## [BRIEF A]
Filter the entries below and copy each line that contains the string "width".

## [EXCERPTED TEXT]
━━━━━━━━━━
Question about s3 output plugin

analyst3292 · March 16, 2018, 3:16pm

Is it normal for the files logstash puts to s3 to be the raw log file, no parsing? It would seem that the s3 output discards any work done by the filters.

    [root@sysmanage logstash-docker]# cat pipeline/logstash.conf 
    input {
      tcp {
        port => '5140'
      }
      udp {
        port => '5140'
      }
    }

    filter {
      if [type] == "syslog" {
        #change to pfSense ip address
        if [host] == ["XXXXXXXXXXXX"] {
          mutate {
            add_tag => ["PFSense", "Ready"]
          }
        }
        if "Ready" not in [tags] {
          mutate {
            add_tag => [ "syslog" ]
          }
        }
      }
    }
    filter {
      if [type] == "syslog" {
        mutate {
          remove_tag => "Ready"
━━━━━━━━━━
## [RECORDS FOR THE EXERCISE]
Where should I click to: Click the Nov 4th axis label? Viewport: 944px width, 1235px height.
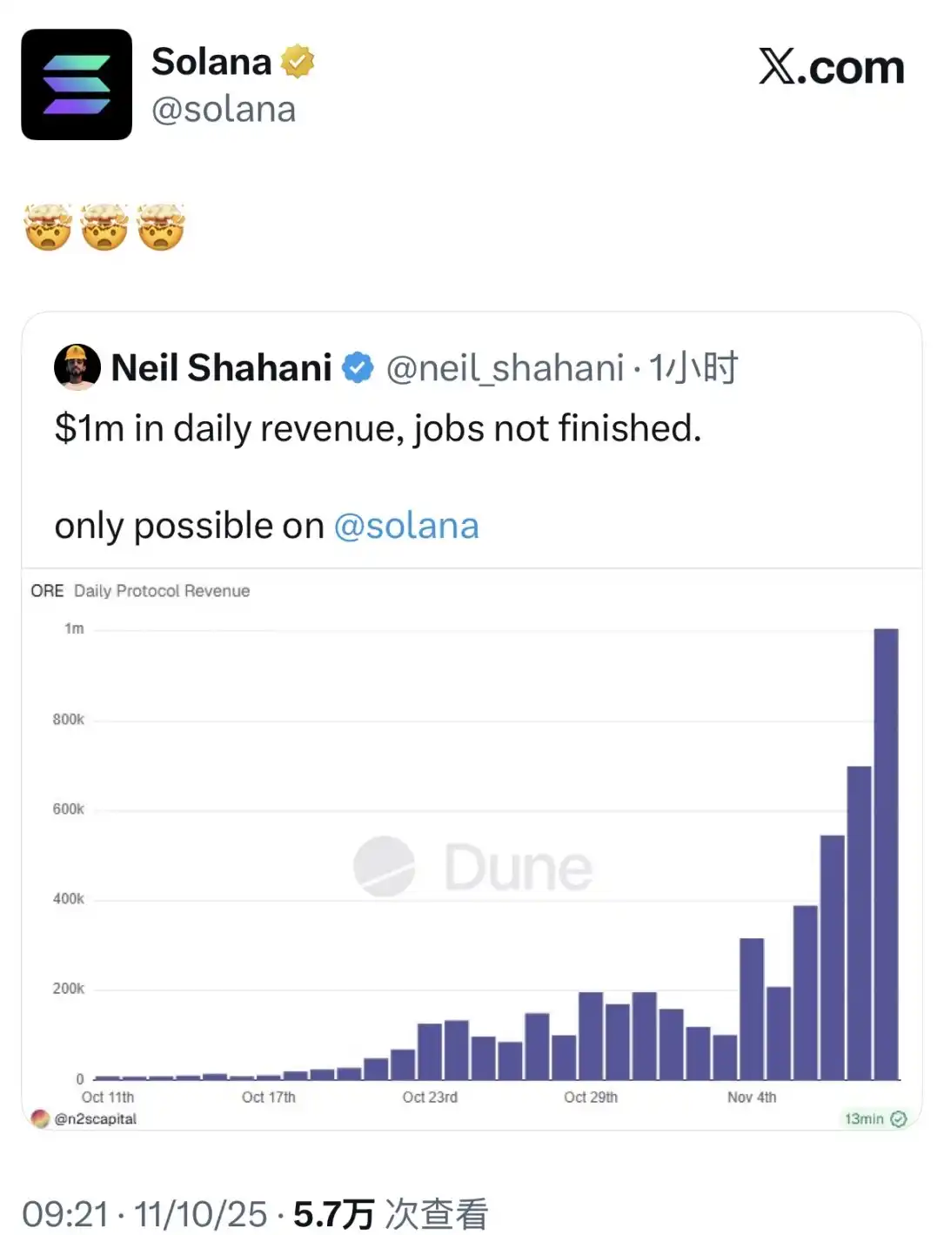pyautogui.click(x=752, y=1097)
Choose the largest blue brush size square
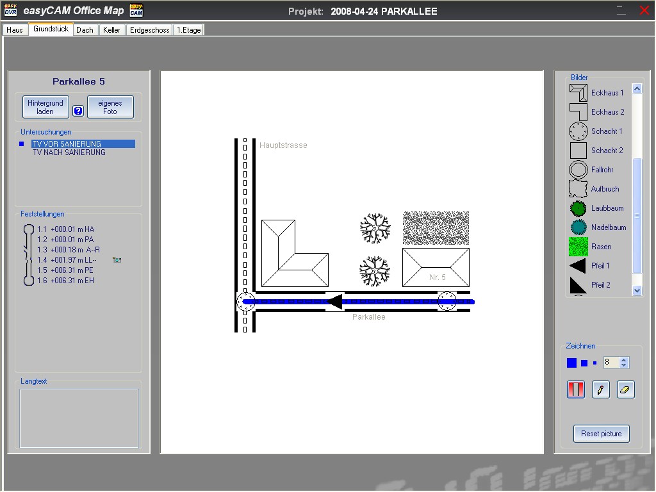 point(571,363)
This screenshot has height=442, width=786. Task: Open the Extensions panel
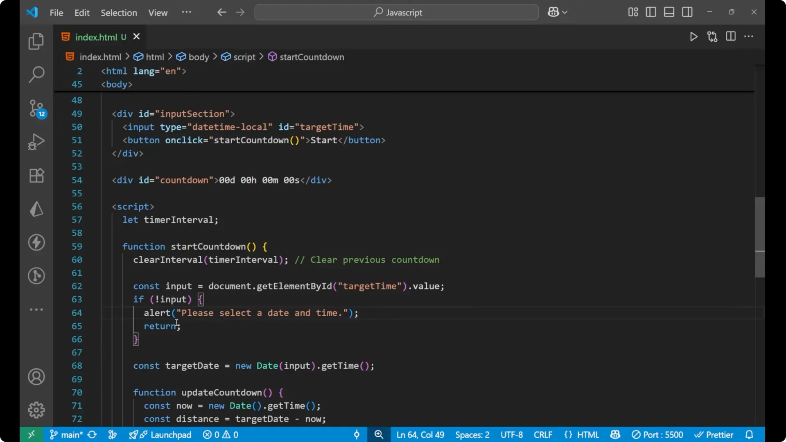[36, 175]
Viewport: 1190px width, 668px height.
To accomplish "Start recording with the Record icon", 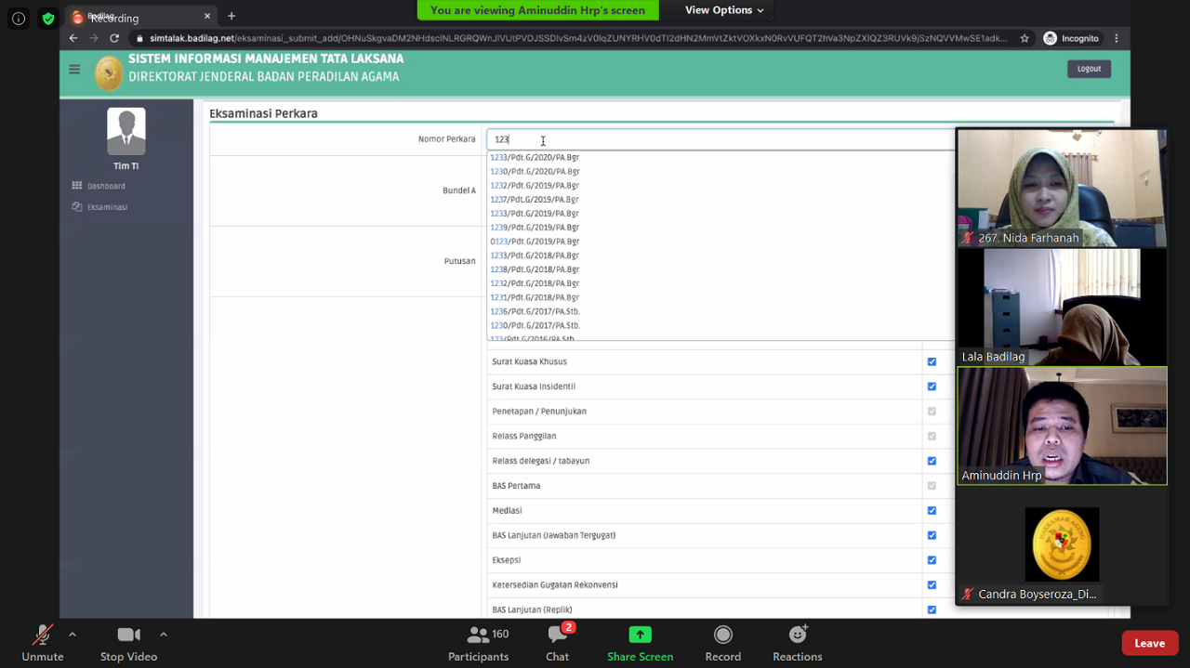I will (722, 635).
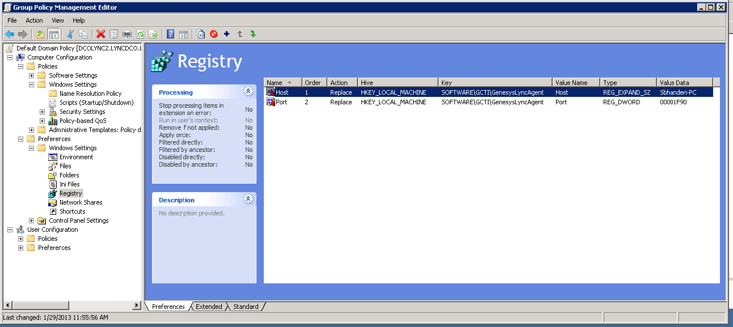Click the scissors Cut icon
Screen dimensions: 733x327
click(x=70, y=34)
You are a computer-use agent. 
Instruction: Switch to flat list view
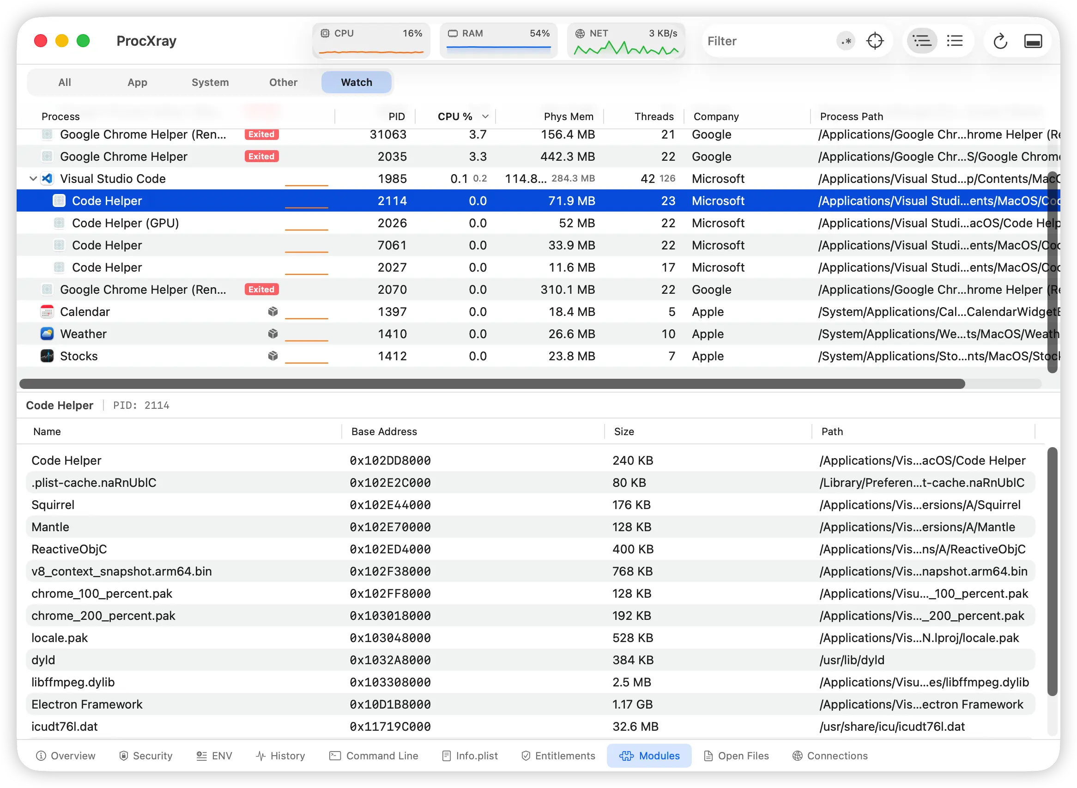pyautogui.click(x=954, y=41)
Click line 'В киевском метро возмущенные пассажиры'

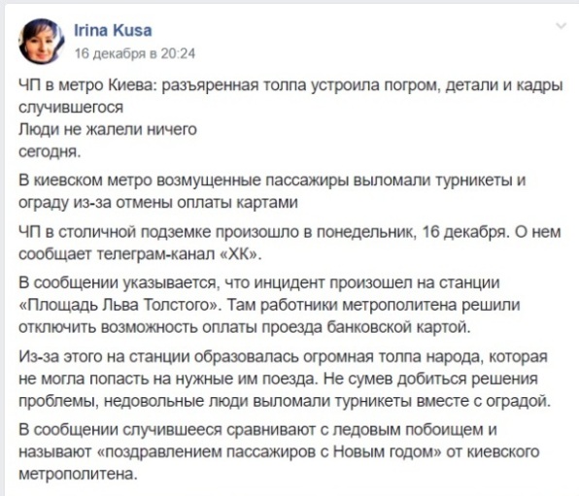tap(272, 181)
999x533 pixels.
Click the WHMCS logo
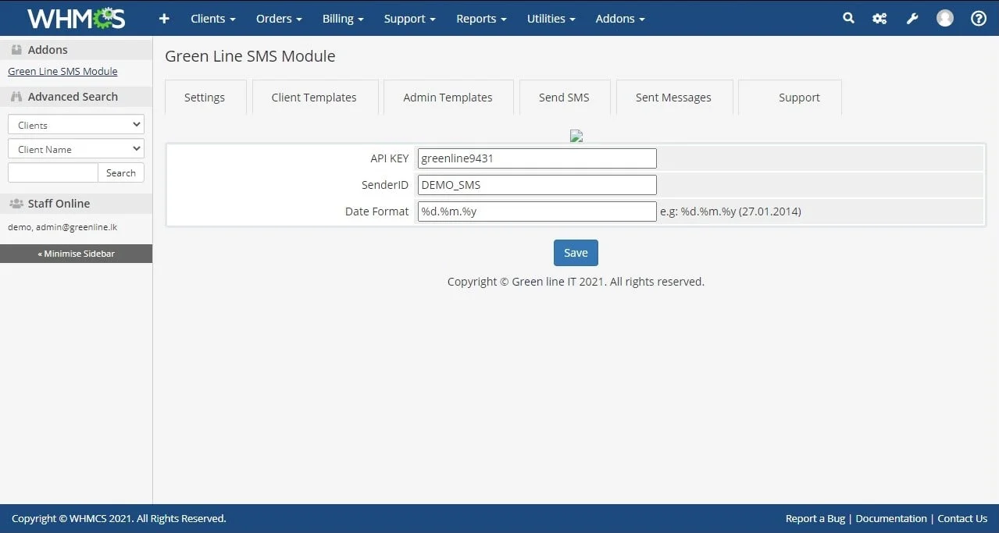pyautogui.click(x=76, y=19)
━━━━━━━━━━
## [BRIEF B]
In the Logstash thread above, rewrite the paragraph beginning "Is it normal for the files logstash puts to s3" more briefly, keeping its main points.

## [TASK RESPONSE A]
Where should I click to: Click the Nov 4th axis label? Viewport: 944px width, 1235px height.
This screenshot has height=442, width=786. Task: Open the Extensions panel
Viewport: 1190px width, 668px height.

## [TASK RESPONSE B]
The poster asks whether it is normal for Logstash to write raw, unparsed log files to s3, since the s3 output seems to discard the filters' work.